Depois de conquistar as telas, a série espanhola ganhou espaço em camisetas, sandálias, mochilas, canecas e sabe-se mais o que. Então minha curiosidade foi ao nível estratosférico. O que faz pessoas quererem carregar a galera da bandidagem em seu corpo? Então iniciei minha apreciação, não como crítico de arte, mas sim como psicólogo que sou e aqui vou explanar minhas conclusões.

De forma resumida, ao menos o que se mostra na superfície, é a sensação de que o bando vestido de vermelho representa cada cidadão mundial massacrado pelo sistema, mas que, no caso do bando, resolveu se emancipar. Quem é bom e quem é mal se torna uma premissa importante em toda a trama – o sistema é mal (dentro disso está a polícia), os revolucionários contra o sistema são bons (no caso ladrões sequestradores). Com isso parece que a galera da bandidagem acaba conquistando o coração do povo nas telas. Se no mundo os milionários (donos do sistema) mantem seu poder oprimindo, então roubar e sequestrar se torna totalmente legítimo para quem é oprimido.

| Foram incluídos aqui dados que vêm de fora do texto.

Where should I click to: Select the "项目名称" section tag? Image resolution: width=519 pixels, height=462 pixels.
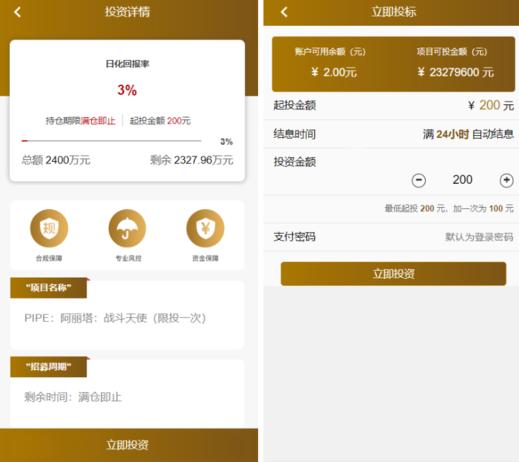[x=49, y=288]
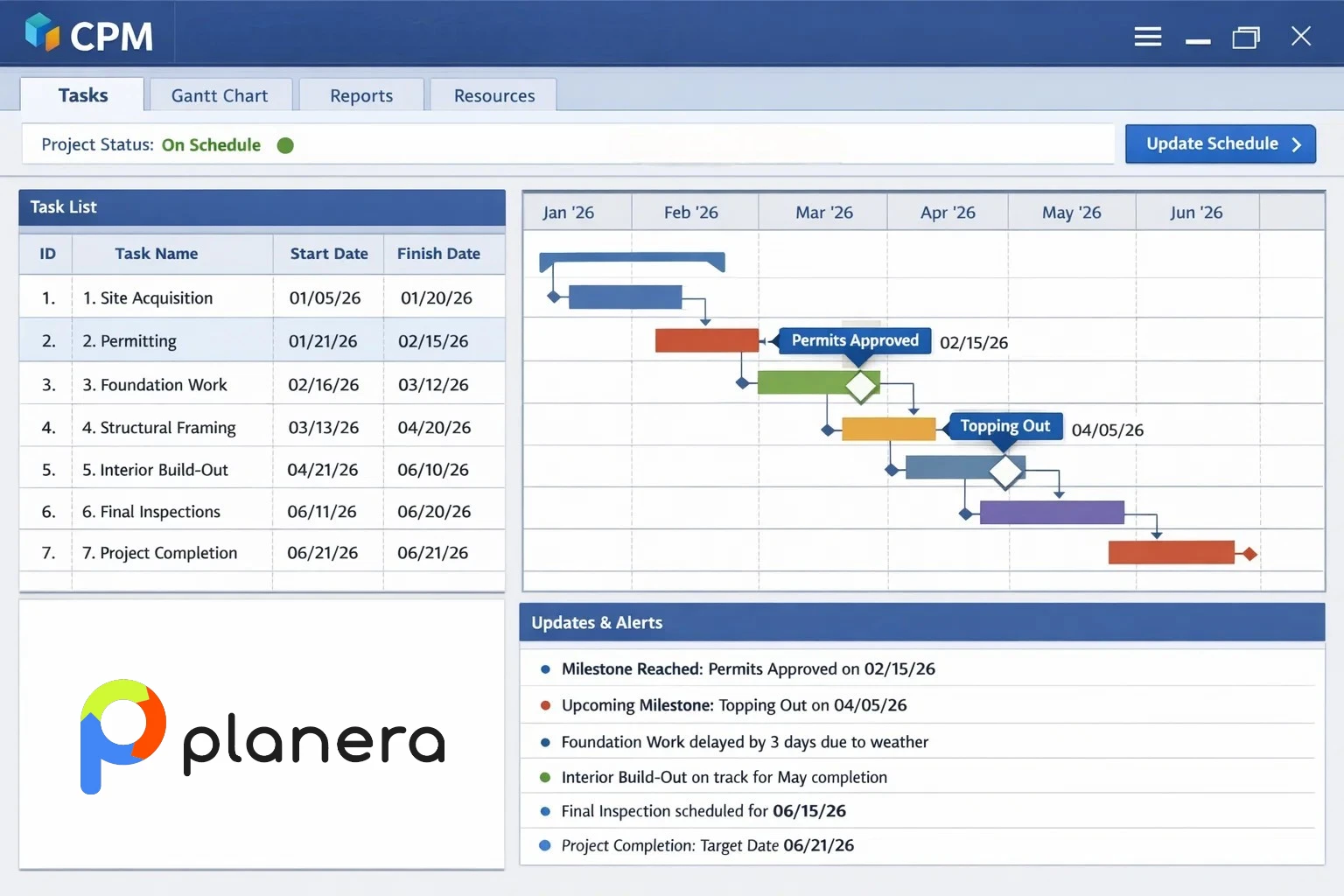Click the Permits Approved milestone label
This screenshot has height=896, width=1344.
pos(854,340)

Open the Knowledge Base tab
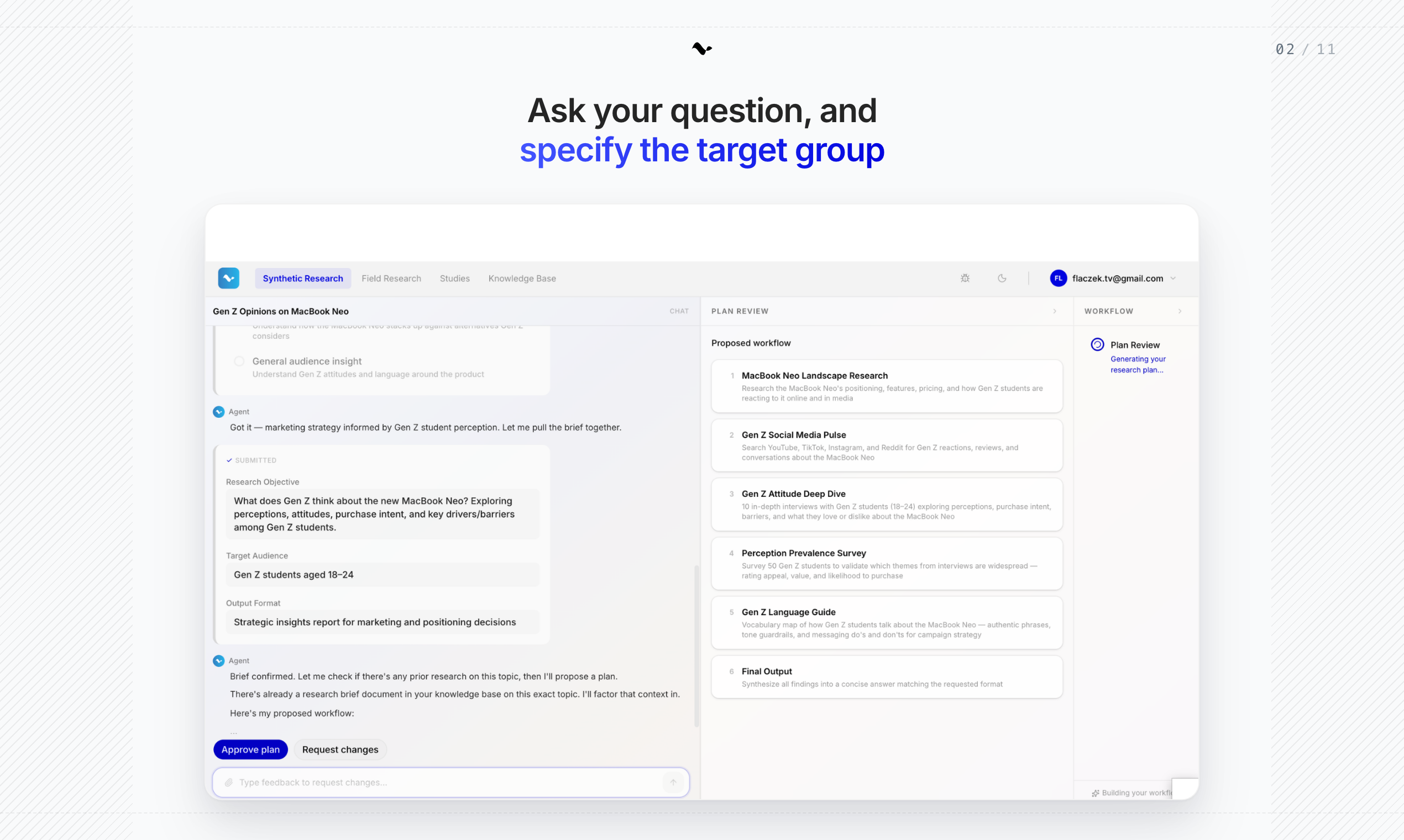[x=521, y=278]
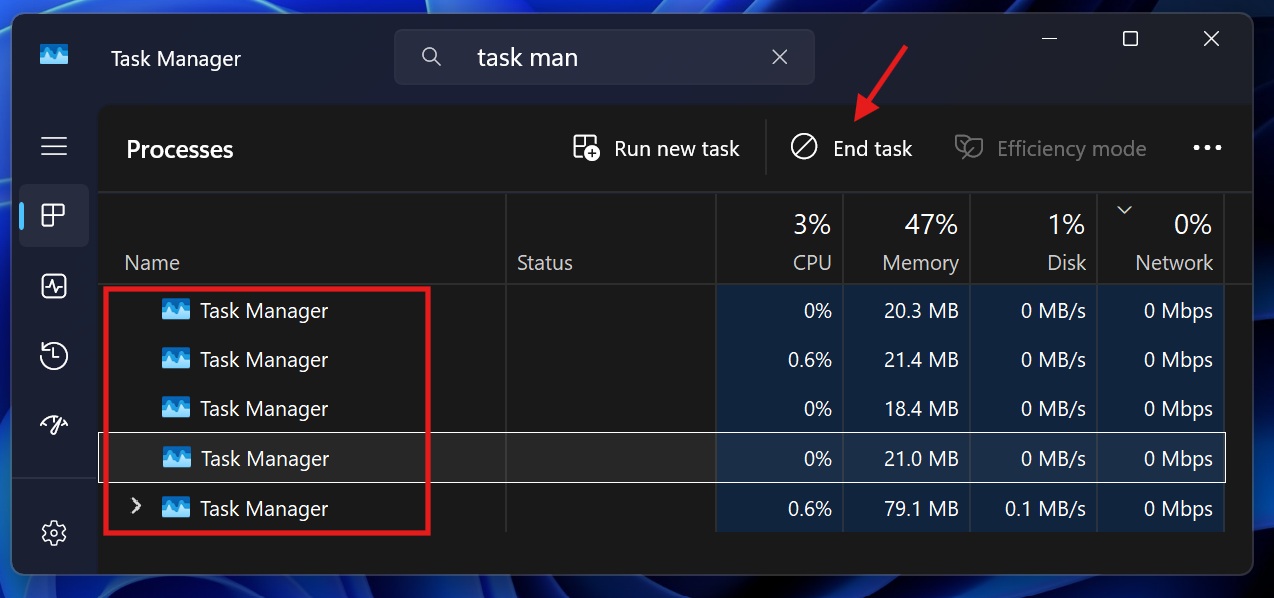The height and width of the screenshot is (598, 1274).
Task: Open Task Manager settings via the gear icon
Action: pyautogui.click(x=53, y=532)
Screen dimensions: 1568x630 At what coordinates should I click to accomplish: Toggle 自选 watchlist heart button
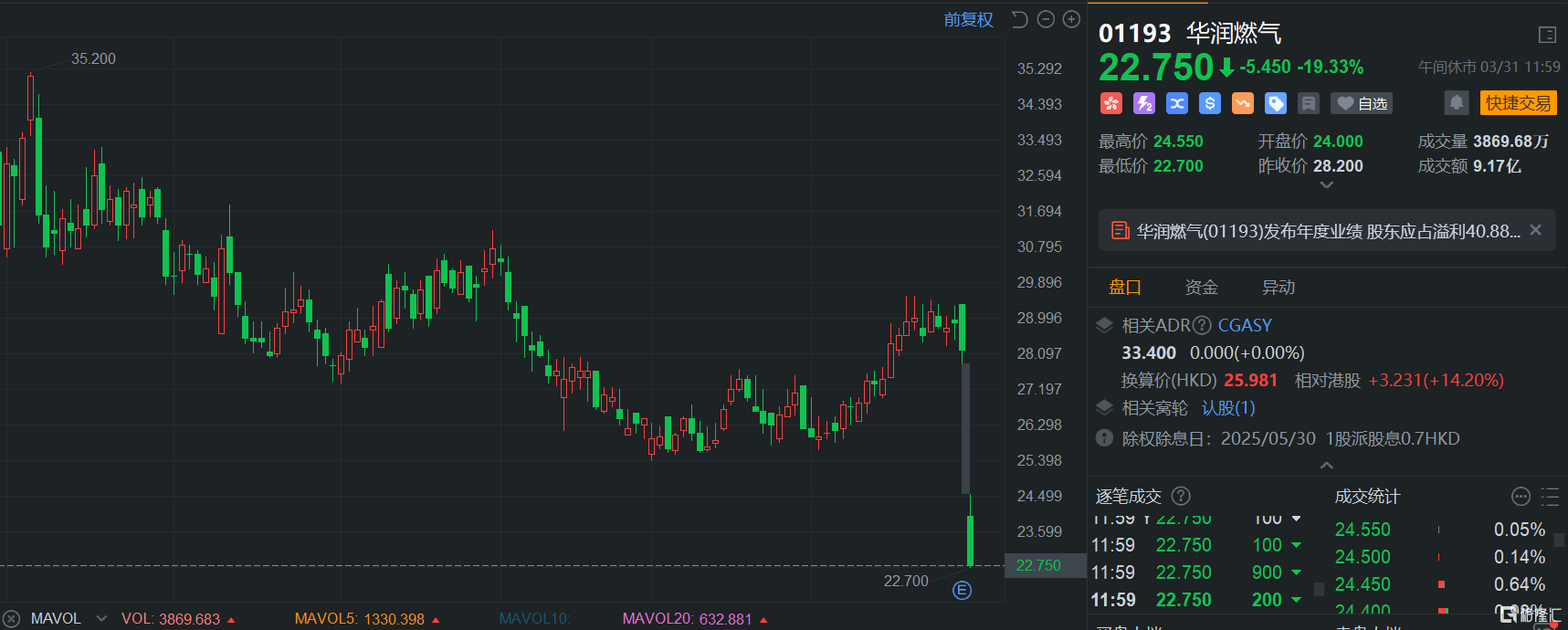1362,103
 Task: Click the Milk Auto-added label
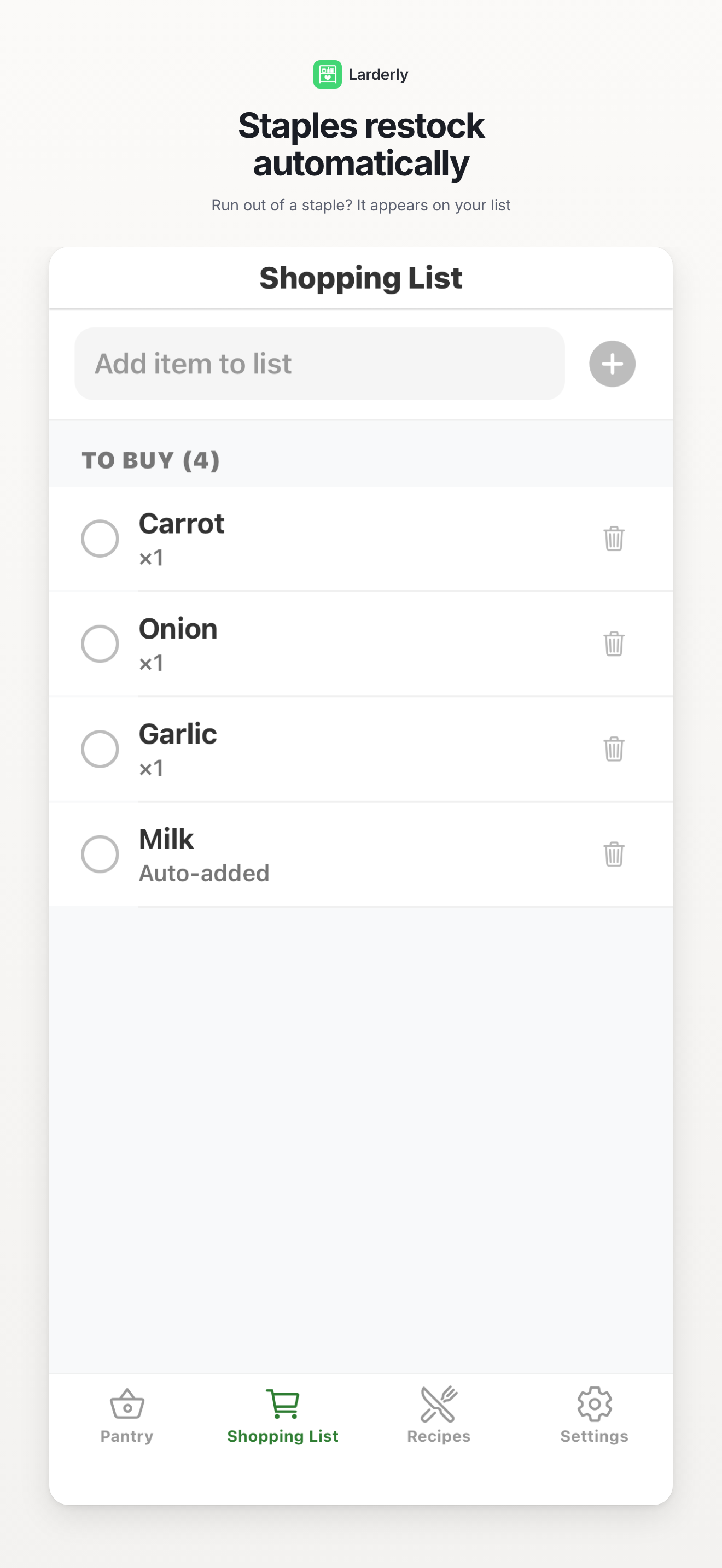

Os bandidos são seres humanos e todos  temos bem e mal em nós, mas o que realmente pode estar por trás de uma atitude de louvor às ações deles? Para mim a resposta é essa: Tudo tem a ver com poder. Desejo de obter, de se destacar, de estar por cima da carne seca, desejo, desejo… Não tem nada com vingar-se do sistema e essas balelas. Tem relação com a ambição humana. O oprimido se tornará sempre opressor enquanto o amor ao poder existir. Aqueles que roubam a casa da moeda em nome da justiça social (para si mesmos, claro) também sequestram pessoas, o que não deixará nunca de ser um ato de violência.

Mas para que ter o trabalho de pensar nisso desta maneira? O telespectador goza com o desejo ardente de ver o sucesso da empreitada. Milhões e milhões de euros! Dinheiro pra ter o prazer que se quer! O coração do espectador se liga ao do ladrão. É pessoa como eu, alguém pensa. Mas no fundo a verdadeira face desse fascínio é a fantasia de sair de uma vida comum para desfrutar de uns milhões nalguma ilha do pacífico sul.

Assusta-me o fato de pessoas saírem mundo afora sustentando imagens de personagens desse tipo. A busca por alcançar o que se quer a qualquer custo parece estar ganhando força nas mentes humanas. Mas nunca será uma revolução em favor do que é justo, será sempre uma revolução em nome do desejo particular.

La Casa de Papel testifica que o ser humano, em função de seu desejo, chama ao mal bem e ao bem mal, dependendo das circunstâncias. Não é uma questão de justiça, é sim desejar estar no pódio do poder.